Our government is too big and powerful, and what inevitably follows from that is what we see now: corruption.

Turkish Prime Minister Recep Tayyip Erdoğan and President Barack Obama hold press conference at the White House May 16, 2013 (Photo: Saul Loeb / AFP / Getty Images)

The IRS scandal is just getting started.

We were told days ago it was the fault of rogue revenue agents in Cincinnati, but the D.C. office and others are now implicated too. What initially affected 75 conservative groups has ballooned to include hundreds, with more to come. IRS officials may also have leaked confidential tax data to wound the Romney campaign in 2012, and certain Romney donors were aggressively audited.

This is already an egregious breach of the public trust, and it’s going to get a lot worse before the dust settles.

Most Americans recognize this IRS abuse as a scandal, but it is much more damaging, and damning, than Obama and the progressive Left will ever admit. This isn’t a failure within an imperfect system; it is an indictment of that entire system.

Our government is too big and powerful, and what inevitably follows from that is what we see now: corruption.

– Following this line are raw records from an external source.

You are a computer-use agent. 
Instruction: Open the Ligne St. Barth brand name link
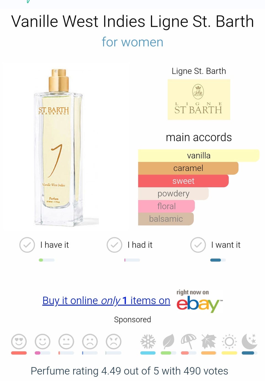[x=199, y=71]
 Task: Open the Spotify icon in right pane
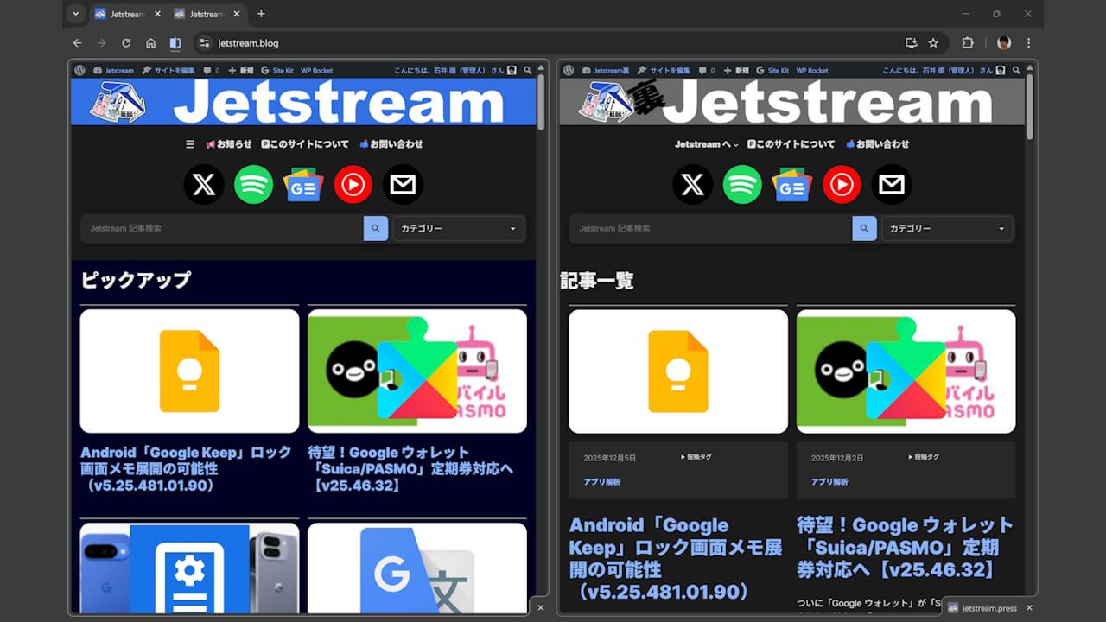[x=742, y=185]
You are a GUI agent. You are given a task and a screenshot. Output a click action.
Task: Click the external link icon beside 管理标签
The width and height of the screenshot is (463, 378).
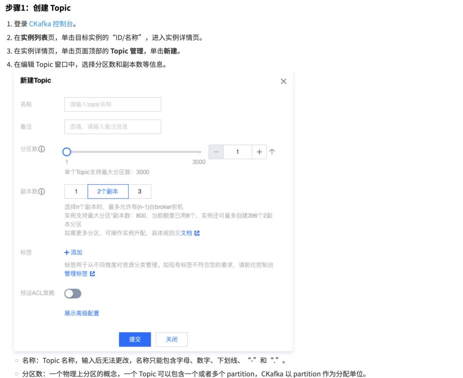92,274
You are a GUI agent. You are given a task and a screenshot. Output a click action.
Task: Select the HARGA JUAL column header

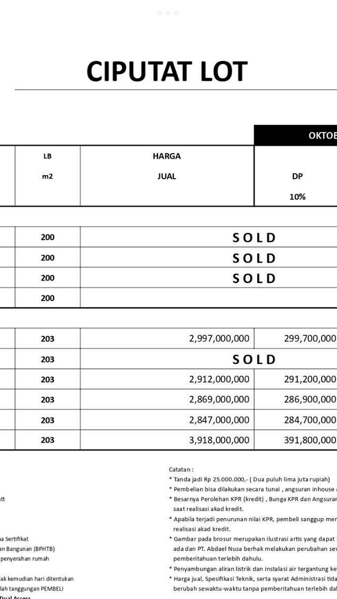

The IRS targeting of conservatives is a manifestation of that reality. It reminds us why our Founders were concerned, first and foremost, with limiting government power. Stifling corruption before it begins is much easier than rooting it out once it has taken hold. With the IRS now exposed as partisan speech police, we must find how far the rot has spread.

The IRS debacle also puts on full display the dangers posed by the progressive authoritarianism that is the foundation for President Obama’s political philosophy and agenda. He wanted a government so large it would be unaccountable to the people it serves. Well, he got it.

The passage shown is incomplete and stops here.